## Texte fourni
Le départ du Royaume-Uni, l’éloignement de fait de certains pays d’Europe centrale  (Pologne, Hongrie), les réticences du Danemark et de la Suède pourraient pousser à passer explicitement à une Union à deux vitesses. Beaucoup d’intellectuels et de personnalités politiques, nationaux ou européens, pensent que la présente crise pourrait en être l’occasion. L’Europe serait explicitement partagée en trois cercles. Le premier regrouperait les pays de la zone euro qui, tous, accepteraient de nouveaux transferts de souveraineté et bâtiraient une union budgétaire, fiscale, sociale et politique poussée. Un deuxième regrouperait les pays européens qui ne souhaiteraient pas participer à cette union. Enfin, le dernier cercle regrouperait les pays liés à l’Europe par un accord de libre-échange (Norvège, Islande, Liechtenstein, Suisse aujourd’hui, d’autres pays et le Royaume-Uni demain)

Ce projet pose cependant de nombreux problèmes. Les institutions européennes devraient être dédoublées entre des institutions zone euro fonctionnant sur le mode fédéral (qu’il faudrait rendre plus démocratique) et des institutions de l’UE continuant à fonctionner sur le mode Union des Etats membres. Beaucoup de pays actuellement en dehors de la zone euro sont hostiles à cette évolution qui, selon eux, les marginaliserait en membre de ‘seconde zone’. Elle compliquerait encore le fonctionnement de l’Europe s’il y a un Parlement européen et un Parlement de la zone euro, des commissaires zone euro, des transferts financiers zone euro et des transferts UE, etc. C’est déjà le cas, par exemple, avec l’Agence bancaire européenne et la BCE. De nombreuses questions devraient être tranchées deux ou trois  fois (une fois au niveau de la zone euro, une fois au niveau de l’UE, une fois au niveau de la zone de libre-échange).

## Consignes
• 1. D'après le texte sur l'Union à deux vitesses, quels pays formeraient le premier cercle ?
• 2. Veuillez énumérer les pays que le texte sur l'Union à deux vitesses présente comme liés aujourd'hui à l'Europe par un accord de libre-échange.
• 3. Prolongez le texte sur l'Union à deux vitesses après sa dernière phrase.
Les enregistrements qui suivent n'ont aucun rapport avec le texte sur l'Union à deux vitesses.

## Données brutes
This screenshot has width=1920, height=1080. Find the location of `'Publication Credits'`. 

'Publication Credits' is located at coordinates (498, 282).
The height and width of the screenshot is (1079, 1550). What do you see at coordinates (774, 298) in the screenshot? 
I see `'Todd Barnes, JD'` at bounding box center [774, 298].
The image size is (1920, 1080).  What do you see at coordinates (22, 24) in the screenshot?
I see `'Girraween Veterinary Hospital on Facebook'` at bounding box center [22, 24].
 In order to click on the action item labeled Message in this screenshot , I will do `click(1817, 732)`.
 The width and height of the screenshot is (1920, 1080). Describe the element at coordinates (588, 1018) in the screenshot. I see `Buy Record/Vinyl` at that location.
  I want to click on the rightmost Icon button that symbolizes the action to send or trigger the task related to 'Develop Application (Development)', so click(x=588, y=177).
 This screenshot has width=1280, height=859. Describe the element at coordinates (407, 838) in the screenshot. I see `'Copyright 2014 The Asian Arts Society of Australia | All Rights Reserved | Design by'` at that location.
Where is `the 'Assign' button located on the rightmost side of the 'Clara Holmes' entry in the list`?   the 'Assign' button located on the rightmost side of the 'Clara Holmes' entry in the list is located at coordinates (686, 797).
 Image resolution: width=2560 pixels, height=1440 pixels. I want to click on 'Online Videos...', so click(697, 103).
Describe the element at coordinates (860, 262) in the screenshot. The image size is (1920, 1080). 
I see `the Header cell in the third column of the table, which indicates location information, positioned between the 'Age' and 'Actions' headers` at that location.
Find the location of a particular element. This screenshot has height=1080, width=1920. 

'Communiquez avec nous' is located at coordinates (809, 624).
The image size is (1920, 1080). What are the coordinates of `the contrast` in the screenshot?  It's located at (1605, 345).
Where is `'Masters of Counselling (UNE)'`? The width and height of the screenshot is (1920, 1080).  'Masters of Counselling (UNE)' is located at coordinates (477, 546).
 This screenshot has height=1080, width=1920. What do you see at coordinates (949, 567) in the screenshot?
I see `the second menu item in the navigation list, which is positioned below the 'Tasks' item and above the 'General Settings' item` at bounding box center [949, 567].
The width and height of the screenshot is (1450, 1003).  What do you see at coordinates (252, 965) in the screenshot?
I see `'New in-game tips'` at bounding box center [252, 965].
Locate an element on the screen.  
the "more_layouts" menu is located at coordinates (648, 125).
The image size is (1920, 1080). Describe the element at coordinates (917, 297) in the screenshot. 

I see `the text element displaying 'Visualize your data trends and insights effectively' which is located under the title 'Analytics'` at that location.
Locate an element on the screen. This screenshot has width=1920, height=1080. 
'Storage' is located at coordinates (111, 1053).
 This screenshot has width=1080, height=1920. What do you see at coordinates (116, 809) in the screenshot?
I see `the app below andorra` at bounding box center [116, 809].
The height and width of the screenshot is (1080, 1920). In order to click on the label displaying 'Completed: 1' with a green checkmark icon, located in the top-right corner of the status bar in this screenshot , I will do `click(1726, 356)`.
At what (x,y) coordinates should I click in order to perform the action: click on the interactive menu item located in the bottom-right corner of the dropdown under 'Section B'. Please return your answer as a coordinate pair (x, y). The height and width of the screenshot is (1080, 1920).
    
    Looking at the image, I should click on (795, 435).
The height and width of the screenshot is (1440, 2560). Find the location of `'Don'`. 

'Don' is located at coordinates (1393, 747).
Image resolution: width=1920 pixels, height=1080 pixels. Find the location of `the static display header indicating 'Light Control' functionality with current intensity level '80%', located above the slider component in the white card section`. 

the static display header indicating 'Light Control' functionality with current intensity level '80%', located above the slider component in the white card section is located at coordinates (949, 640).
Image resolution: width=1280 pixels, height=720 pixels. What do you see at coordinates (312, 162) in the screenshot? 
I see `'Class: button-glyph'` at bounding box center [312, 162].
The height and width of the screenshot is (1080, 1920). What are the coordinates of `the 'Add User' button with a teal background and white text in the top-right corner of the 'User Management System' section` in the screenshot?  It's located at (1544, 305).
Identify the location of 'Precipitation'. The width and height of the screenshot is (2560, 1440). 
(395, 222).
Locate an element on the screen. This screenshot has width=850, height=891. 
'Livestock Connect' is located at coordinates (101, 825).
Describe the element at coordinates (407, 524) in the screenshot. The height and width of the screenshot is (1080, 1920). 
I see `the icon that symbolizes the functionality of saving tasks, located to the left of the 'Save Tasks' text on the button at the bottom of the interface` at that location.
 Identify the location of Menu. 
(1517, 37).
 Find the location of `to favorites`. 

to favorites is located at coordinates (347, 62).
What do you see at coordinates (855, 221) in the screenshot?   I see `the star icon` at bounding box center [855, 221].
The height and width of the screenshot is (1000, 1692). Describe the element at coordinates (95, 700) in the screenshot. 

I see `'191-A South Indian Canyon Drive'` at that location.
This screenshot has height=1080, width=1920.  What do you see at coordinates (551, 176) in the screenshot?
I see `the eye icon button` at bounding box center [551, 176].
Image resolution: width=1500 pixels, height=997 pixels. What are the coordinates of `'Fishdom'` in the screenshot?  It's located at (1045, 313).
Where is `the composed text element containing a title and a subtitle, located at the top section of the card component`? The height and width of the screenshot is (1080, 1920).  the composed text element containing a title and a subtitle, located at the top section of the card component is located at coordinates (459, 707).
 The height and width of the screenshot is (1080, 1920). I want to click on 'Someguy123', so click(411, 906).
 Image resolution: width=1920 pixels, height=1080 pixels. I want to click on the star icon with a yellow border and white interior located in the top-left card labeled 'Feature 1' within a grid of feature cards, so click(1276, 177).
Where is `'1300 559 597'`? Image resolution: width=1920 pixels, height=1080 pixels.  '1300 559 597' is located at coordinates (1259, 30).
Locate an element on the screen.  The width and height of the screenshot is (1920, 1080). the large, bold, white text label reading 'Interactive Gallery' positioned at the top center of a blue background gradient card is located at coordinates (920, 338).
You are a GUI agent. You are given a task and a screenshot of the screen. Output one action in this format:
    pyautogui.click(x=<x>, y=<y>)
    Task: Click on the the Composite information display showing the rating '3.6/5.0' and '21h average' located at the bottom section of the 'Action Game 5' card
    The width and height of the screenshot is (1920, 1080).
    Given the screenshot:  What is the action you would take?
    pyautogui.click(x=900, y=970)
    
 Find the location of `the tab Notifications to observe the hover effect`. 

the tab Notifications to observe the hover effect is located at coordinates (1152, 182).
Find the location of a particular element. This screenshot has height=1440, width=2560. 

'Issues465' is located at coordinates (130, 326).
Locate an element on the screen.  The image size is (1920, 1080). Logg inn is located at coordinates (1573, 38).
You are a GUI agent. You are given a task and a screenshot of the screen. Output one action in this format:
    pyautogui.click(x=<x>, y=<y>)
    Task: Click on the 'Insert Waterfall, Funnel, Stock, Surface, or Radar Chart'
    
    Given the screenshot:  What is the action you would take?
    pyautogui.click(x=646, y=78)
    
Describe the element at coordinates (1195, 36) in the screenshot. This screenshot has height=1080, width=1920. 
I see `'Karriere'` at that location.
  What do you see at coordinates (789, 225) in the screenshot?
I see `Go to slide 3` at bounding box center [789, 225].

## Réponses
• 1. Les pays de la zone euro, qui accepteraient de nouveaux transferts de souveraineté et bâtiraient une union budgétaire, fiscale, sociale et politique poussée.

• 2. Norvège, Islande, Liechtenstein, Suisse

• 3.
Selon la question, le pays membre pourrait choisir son cercle, on irait vite vers une union à la carte. Cela est difficilement compatible avec une démocratisation de l’Europe puisqu’il faudrait vite un Parlement par question.

Les membres du troisième cercle seraient eux dans une situation encore plus difficile, obligés de se plier à des réglementations sur lesquels ils n’auront aucun pouvoir. Faut-il placer nos pays partenaires devant le dilemme : accepter  de lourdes pertes de souveraineté (en matière politique et sociale) ou se voir priver des avantages du libre-échange ?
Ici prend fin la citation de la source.